• To do: Reproduce everything from the line containing "Given: View execution for 14bd2d33 file" down to the line containing "click(x=154, y=60)", both of those lines included, keeping each line exactly as it appears.

** start Data for the task **

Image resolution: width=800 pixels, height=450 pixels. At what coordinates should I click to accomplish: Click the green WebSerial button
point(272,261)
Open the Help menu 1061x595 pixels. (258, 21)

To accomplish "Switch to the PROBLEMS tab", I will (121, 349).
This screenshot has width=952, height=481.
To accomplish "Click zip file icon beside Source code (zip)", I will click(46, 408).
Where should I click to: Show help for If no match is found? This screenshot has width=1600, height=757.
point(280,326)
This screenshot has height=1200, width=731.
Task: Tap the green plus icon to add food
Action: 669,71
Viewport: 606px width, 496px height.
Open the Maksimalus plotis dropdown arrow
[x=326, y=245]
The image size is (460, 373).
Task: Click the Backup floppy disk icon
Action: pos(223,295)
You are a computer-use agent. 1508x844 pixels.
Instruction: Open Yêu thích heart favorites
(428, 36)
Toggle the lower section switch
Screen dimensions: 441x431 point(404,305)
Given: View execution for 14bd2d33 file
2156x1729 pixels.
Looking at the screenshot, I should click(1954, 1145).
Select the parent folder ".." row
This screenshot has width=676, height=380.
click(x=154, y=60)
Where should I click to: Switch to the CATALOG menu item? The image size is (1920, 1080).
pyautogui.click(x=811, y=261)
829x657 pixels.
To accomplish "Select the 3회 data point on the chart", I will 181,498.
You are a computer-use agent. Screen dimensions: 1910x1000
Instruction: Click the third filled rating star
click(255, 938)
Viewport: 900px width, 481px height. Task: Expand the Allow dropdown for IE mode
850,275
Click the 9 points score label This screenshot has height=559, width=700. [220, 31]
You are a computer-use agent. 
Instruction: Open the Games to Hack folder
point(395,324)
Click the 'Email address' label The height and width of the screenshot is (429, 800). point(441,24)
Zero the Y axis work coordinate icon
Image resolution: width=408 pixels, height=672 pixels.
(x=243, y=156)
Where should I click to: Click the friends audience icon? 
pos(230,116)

** end Data for the task **

• Problem solution:
Given: View execution for 14bd2d33 file
2156x1729 pixels.
Looking at the screenshot, I should click(1954, 1145).
Select the parent folder ".." row
This screenshot has width=676, height=380.
click(x=154, y=60)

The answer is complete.